* TASK OBJECTIVE:
Only one portion of the data is to be written out: from the line bearing "https://doi.org/doi:10.26053/0H-9ZCG-T4G0 (373, 1949)" through the line bearing "STAT Tourniquets (30, 941)". Write it exactly as it appears.

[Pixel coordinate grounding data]
+-------+

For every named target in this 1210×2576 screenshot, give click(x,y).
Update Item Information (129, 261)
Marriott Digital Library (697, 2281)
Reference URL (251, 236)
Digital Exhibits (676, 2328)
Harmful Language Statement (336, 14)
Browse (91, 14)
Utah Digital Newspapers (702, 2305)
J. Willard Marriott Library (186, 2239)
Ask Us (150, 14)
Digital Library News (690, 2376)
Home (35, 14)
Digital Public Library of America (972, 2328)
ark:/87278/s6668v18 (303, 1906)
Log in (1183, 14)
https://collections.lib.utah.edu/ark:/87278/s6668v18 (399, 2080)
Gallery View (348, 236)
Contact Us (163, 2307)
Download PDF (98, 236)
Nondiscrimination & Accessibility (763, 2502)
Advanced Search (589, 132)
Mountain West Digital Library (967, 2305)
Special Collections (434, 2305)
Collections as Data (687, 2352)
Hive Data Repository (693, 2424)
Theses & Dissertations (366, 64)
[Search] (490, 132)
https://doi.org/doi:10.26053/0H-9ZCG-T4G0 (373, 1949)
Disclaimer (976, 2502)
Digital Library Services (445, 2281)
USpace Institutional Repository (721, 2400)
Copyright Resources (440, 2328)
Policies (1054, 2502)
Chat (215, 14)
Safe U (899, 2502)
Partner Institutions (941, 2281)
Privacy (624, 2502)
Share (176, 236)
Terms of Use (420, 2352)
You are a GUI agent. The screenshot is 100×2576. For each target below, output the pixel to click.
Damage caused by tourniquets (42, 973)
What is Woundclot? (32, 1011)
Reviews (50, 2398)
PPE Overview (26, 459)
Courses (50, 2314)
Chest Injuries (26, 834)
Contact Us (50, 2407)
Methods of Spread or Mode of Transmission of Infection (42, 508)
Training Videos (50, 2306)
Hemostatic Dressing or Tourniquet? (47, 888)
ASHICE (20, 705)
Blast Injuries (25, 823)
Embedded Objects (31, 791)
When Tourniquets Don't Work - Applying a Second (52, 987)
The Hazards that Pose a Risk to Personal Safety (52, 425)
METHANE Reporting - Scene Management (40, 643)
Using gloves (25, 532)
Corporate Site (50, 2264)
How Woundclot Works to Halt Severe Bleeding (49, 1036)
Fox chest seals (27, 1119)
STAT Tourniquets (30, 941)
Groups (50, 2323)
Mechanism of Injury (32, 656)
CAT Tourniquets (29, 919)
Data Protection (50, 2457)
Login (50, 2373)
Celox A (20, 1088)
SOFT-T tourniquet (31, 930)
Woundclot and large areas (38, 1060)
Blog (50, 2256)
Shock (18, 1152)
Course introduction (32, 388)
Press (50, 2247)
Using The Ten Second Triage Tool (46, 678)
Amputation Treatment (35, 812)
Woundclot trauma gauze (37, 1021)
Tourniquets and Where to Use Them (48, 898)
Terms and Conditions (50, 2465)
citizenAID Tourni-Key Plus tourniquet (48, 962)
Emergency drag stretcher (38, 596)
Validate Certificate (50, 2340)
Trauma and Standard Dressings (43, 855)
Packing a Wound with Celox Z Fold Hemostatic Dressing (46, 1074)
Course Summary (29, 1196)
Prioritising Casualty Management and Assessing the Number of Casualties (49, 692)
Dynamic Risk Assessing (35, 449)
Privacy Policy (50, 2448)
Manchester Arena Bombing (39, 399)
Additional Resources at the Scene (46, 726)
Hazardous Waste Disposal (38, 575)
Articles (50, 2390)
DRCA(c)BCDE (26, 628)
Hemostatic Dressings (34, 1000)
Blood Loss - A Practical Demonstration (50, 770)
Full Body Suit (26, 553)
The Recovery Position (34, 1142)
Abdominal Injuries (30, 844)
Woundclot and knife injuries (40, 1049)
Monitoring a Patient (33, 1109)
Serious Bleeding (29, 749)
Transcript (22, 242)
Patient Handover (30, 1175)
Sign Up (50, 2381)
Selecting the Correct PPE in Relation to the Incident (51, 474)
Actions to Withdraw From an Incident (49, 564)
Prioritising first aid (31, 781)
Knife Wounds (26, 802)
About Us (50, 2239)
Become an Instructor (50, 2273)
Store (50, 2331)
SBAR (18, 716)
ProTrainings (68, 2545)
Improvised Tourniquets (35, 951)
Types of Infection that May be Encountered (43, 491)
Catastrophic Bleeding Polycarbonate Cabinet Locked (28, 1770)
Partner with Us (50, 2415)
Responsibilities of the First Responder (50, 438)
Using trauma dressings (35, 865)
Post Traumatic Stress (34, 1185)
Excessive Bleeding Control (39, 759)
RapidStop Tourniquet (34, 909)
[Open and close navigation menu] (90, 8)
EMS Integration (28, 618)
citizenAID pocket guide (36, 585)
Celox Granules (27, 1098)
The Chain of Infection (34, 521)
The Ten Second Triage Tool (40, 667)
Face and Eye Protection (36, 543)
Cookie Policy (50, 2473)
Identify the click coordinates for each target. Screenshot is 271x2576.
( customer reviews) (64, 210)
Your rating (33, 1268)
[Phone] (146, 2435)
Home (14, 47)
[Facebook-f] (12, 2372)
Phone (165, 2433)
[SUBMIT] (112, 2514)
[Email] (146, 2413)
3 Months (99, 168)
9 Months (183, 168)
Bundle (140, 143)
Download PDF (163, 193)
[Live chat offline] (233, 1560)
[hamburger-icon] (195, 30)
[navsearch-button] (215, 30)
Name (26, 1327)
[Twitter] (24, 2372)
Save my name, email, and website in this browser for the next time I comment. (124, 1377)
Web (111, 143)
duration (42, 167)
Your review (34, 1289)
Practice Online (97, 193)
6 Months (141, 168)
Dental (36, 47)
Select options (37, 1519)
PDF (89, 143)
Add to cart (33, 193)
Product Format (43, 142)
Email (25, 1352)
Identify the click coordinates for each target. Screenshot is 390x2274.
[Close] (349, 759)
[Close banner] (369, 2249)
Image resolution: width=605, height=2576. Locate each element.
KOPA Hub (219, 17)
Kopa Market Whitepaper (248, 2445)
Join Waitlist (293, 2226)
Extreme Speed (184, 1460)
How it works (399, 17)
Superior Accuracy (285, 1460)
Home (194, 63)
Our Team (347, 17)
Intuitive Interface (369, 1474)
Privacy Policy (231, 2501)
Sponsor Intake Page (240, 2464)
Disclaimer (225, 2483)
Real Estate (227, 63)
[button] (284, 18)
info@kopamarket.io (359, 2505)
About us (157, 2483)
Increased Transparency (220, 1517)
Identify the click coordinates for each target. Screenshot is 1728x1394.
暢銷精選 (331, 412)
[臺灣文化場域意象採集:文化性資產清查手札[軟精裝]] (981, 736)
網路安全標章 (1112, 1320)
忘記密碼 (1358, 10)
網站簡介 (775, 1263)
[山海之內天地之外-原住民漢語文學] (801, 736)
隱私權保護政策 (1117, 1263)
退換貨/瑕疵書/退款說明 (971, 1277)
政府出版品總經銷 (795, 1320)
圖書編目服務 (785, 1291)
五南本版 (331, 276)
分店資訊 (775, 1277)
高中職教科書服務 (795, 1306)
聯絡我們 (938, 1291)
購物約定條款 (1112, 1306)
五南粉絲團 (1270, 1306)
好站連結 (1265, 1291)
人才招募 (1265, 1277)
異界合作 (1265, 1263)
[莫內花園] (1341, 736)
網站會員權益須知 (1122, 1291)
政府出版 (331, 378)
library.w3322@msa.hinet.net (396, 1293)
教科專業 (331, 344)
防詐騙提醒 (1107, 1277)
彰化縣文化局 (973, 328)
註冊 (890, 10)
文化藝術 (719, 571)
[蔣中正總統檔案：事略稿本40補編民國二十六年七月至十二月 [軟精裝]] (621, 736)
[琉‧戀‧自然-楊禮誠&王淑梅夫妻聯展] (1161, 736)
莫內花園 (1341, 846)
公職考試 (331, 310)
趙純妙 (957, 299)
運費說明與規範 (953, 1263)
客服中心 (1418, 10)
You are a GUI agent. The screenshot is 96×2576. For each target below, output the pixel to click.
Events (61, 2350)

+-------+

* SOLUTION TO THIS EXERCISE:
https://doi.org/doi:10.26053/0H-9ZCG-T4G0 (373, 1949)
Disclaimer (976, 2502)
Digital Library Services (445, 2281)
USpace Institutional Repository (721, 2400)
Copyright Resources (440, 2328)
Policies (1054, 2502)
Chat (215, 14)
Safe U (899, 2502)
Partner Institutions (941, 2281)
Privacy (624, 2502)
Share (176, 236)
Terms of Use (420, 2352)
You are a GUI agent. The screenshot is 100×2576. For each target below, output the pixel to click.
Damage caused by tourniquets (42, 973)
What is Woundclot? (32, 1011)
Reviews (50, 2398)
PPE Overview (26, 459)
Courses (50, 2314)
Chest Injuries (26, 834)
Contact Us (50, 2407)
Methods of Spread or Mode of Transmission of Infection (42, 508)
Training Videos (50, 2306)
Hemostatic Dressing or Tourniquet? (47, 888)
ASHICE (20, 705)
Blast Injuries (25, 823)
Embedded Objects (31, 791)
When Tourniquets Don't Work - Applying a Second (52, 987)
The Hazards that Pose a Risk to Personal Safety (52, 425)
METHANE Reporting - Scene Management (40, 643)
Using gloves (25, 532)
Corporate Site (50, 2264)
How Woundclot Works to Halt Severe Bleeding (49, 1036)
Fox chest seals (27, 1119)
STAT Tourniquets (30, 941)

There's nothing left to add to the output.